La mort d’un parent entraîne un chamboulement. Un sentiment vécu par Max Porter lorsqu’il perd son père à 6 ans. Né en 1981, il est éditeur chez Granta. Son entrée en littérature est fracassante, tant il évoque Thanatos sans pathos. Un condensé d’oralité poétique, oscillant entre la fable et le songe d’une nuit, qui frappe les êtres endeuillés. "On savait qu’on nous répondait pas la vérité quand on demandait "elle est où maman", quelque chose était plus pareil."
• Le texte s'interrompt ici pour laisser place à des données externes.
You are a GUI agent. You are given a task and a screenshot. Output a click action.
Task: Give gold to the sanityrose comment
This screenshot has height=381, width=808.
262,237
A commencer par leur Papa, qui croule sous ce rôle devenu soudain trop grand pour lui. Dans leur appartement londonien, chaque recoin reflète cette "Maman morte. Crac-tac-plac, toute la chambre étouffait sous le deuil." Une ambiance d’absence et de manque, où grandissent deux Garçons, sans nom. Ces "adorables bagarreurs" scrutent "Londres et Londres [leur] offrait des mères possibles". Il est pourtant crucial de poursuivre le quotidien. Chacun encaisse le chagrin à sa façon. Or voilà qu’intervient un personnage inattendu, le Corbeau. Capable de "manger la tristesse", il veut "traquer le deuil un sandwich à la main". Il s’impose dans leur vie, en avouant que "les humains [l’]ennuient sauf dans la douleur". C’est là que le père et ses garçons se révèlent. Ils trouvent du réconfort auprès de ce compagnon de peine. Terriblement drôle, ce poète dans l’âme incarne-t-il une conscience croassant ou un double inavoué de chacun ? Peu importe, il nous offre une superbe leçon de consolation. "Tourner la page, le concept, c’est pour les idiots, toute personne sensée sait que la douleur est un projet à long terme." La perte d’un être aimé est irrémédiable, or elle peut être palliée en ravivant sa mémoire.
A travers cette histoire, Max Porter parvient à nous émouvoir. Sa plume bigarrée semble chuchoter : "soyez sages et écoutez les oiseaux". K. E.